En España no sólo hace falta una racionalización de los impuestos. Que hace mucha falta: el dinero produce más y mejor en las manos de los que lo sudan y, además, un régimen de adelgazamiento presupuestario permitiría orientar las prioridades de las administraciones, que gastan por encima de nuestras posibilidades. Pero también hace falta que las exigencias administrativas se adelgacen. Porque suponen un gasto de energía y de tiempo que las empresas tienen que asumir a cargo de sus propios balances, pagando los sueldos de trabajadores que no están, mientras tanto, sacando adelante cuestiones productivas de auténtico interés para el negocio. Sin contar el estrés añadido.

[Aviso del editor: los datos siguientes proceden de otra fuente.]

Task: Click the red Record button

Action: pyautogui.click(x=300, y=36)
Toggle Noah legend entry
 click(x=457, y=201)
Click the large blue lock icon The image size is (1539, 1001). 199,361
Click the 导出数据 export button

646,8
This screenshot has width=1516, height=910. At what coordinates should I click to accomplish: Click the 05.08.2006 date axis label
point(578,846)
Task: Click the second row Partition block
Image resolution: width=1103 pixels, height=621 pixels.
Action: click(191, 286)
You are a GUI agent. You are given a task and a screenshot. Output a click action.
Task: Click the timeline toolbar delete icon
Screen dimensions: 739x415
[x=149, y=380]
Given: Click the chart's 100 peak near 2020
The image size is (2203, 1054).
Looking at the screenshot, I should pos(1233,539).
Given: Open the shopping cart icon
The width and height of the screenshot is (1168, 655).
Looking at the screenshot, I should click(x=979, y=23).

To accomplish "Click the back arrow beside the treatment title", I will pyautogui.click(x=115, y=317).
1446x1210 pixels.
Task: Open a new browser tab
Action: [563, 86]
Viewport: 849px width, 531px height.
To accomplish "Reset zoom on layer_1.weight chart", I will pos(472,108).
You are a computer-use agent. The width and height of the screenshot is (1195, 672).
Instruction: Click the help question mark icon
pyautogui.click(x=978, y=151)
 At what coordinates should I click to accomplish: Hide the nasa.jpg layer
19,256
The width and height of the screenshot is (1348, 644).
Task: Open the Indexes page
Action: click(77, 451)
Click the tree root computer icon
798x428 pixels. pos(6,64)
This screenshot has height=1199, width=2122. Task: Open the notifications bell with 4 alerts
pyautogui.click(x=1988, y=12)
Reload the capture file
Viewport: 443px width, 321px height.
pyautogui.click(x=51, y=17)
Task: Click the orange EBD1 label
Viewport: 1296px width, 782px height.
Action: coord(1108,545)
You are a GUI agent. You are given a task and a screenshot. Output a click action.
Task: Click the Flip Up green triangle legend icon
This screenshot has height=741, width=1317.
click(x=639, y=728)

También nos pasa a las familias, que tenemos que dedicar un tiempo a trámites administrativos que ya querríamos ahorrarnos, en sentido metafórico y sentido literal. Sin embargo, al menos en esto todavía, las familias no sufrimos tanta presión como las empresas, y es justo reconocerlo. Los trámites burocráticos y las exigencias legales, salvo caso de muy evidente y justificada necesidad, tendrían que correr a cargo de las propias administraciones que los exigen. Nada más equitativo que los caprichos de cada cual se los pague cada uno de su bolsillo y se los trabaje él.